Als Sony im Rahmen des State of Play offiziell ein Remaster von Days Gone ankündigte, gingen die Emotionen hoch. Ab dem 25. April 2025 können Spieler in einer optisch aufpolierten Version erneut mit Deacon St. John durch die postapokalyptische Welt reisen. Neben einer besseren Grafik gibt es neue Inhalte wie den Permadeath-Modus. Wer die PS4-Version bereits besitzt, kann für 10 Euro upgraden, alle anderen müssen den vollen Preis zahlen.
Hoffnungsschimmer oder reines Cash-Grab?
Die Reaktionen auf die Ankündigung könnten kaum zwiegespaltener sein. Einerseits freuen sich viele über die Rückkehr des Spiels, das sich trotz gemischter Kritiken eine treue Fangemeinde aufgebaut hat. Andererseits stellt sich die Frage: Warum ein Remaster, aber keine Fortsetzung? Fans fordern genau das: „Bitte spielt es, damit Sony endlich versteht, dass wir Days Gone 2 wollen! Dieses Spiel hat es verdient!“
Tatsächlich könnte das Remaster mehr als nur eine bloße Geldmaschine sein. Oft dienen solche Neuauflagen dazu, neue Entwicklerteams einzuarbeiten oder Studios mit einem Projekt zu beschäftigen, wenn größere Produktionen noch in der Vorbereitungsphase sind. Vielleicht steckt also doch ein Plan dahinter?
Die Logik hinter den Remastern
Die Kritik an der Flut von Remakes und Remasters ist berechtigt. Viele Spieler sehnen sich nach neuen IPs oder langerwarteten Fortsetzungen. Doch Shuhei Yoshida, ehemaliger PlayStation-CEO, hat eine pragmatische Sichtweise: Diese Neuauflagen finanzieren die zukünftigen Blockbuster. In einem Interview erklärte er, dass Remaster und Portierungen oft von externen Studios übernommen werden und somit keine Ressourcen von neuen Spielen abziehen.
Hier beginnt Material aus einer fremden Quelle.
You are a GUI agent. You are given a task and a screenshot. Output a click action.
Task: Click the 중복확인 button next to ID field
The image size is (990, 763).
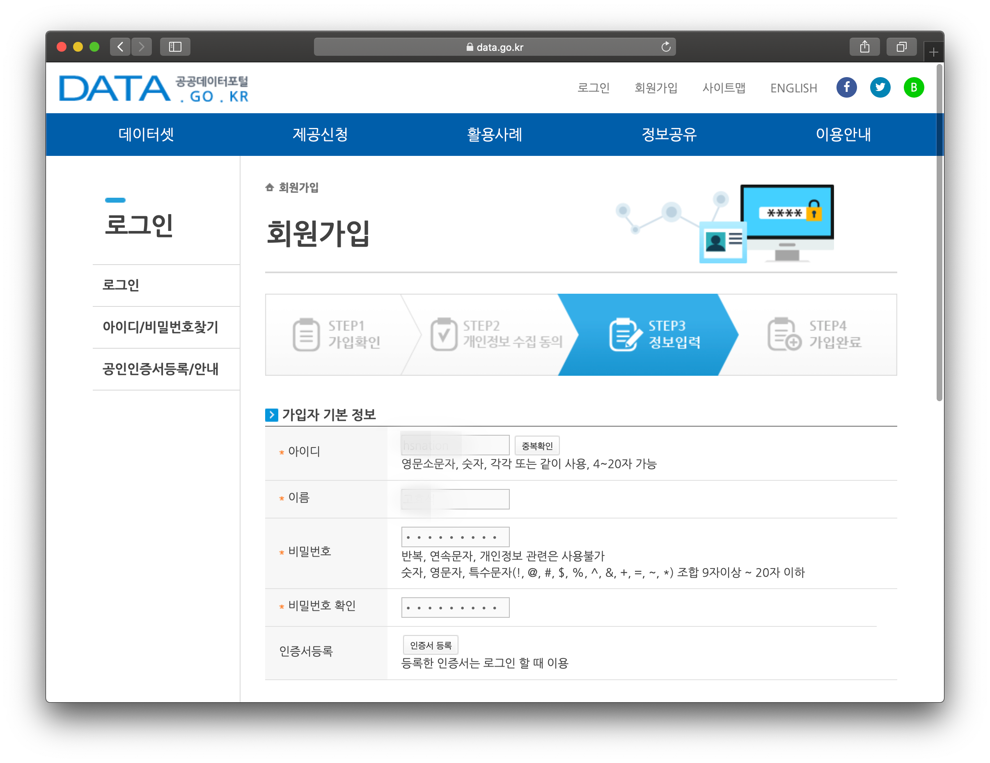coord(537,446)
Zudem seien sie ein kostengünstiger Weg, um Einnahmen zu generieren, die wiederum in neue Entwicklungen fließen.
Die hohen Produktionskosten von AAA-Titeln erfordern inzwischen kreative Finanzierungsmodelle. Wenn Spieler also in Zukunft große Singleplayer-Erlebnisse von PlayStation sehen wollen, sollten sie sich vielleicht zweimal überlegen, ob sie das nächste Remaster wirklich boykottieren oder es nicht doch als notwendigen Zwischenschritt akzeptieren.
Jetzt oder nie!
Für alle, die eine Fortsetzung von Days Gone wollen, ist das Remaster vielleicht die letzte Chance, Sony zu überzeugen. Eine schlechte Verkaufsperformance könnte endgültig das Ende bedeuten. Ob das gerecht ist oder nicht, sei dahingestellt. Die Fans haben es nun in der Hand. Wird Days Gone eine neue Zukunft bekommen oder war es das endgültige Lebewohl?

Die community macht doch insgesamt bessere „remaster“ mit ausgewählten mods
Ja kann nur den Artikel zustimmen jetzt oder nie wieder gesagt ich habe es einmal physisch gekauft zu ps4/pro Zeiten,später digital noch geholt weil Laufwerk kaputt gegangen ist bei der ps4 pro(ps4 base leider schon verschenkt gehabt) und die remaster Version schon upgrade für 10€ gemacht.
Mehr kann ich auch nicht machen
Sandro Duryn Dafür ist es zu spät. Da die wichtigsten Entwickler nicht mehr bei Bend arbeiten, kann ich gut auf einen Nachfolger verzichten. Die würden die Story nur verhunzen. Das wäre wie Baldurs Gate ohne Larian oder GTA ohne Rockstar.
An alle die, es noch nicht gekauft haben: KAUFT ES!!!!!!
Es ist ein mega geiles Game.
Ich werde die 10 Euro natürlich investieren und es nochmal auf der 5er spielen.
Leider scheint Sony nicht auf die Fans, sondern nur auf den Umsatz zu schauen.
Obwohl ich mir nicht vorstellen kann, dass der bei Days Gone 1 schlecht war.
Nun ja, zu Release war das Spiel schon eine Katastrophe und werde erst durch die Patches wirklich gut.
Kann mich gar nicht mehr daran erinnern.
Aber sind nicht die allerwenigsten Spiele perfekt am Day One?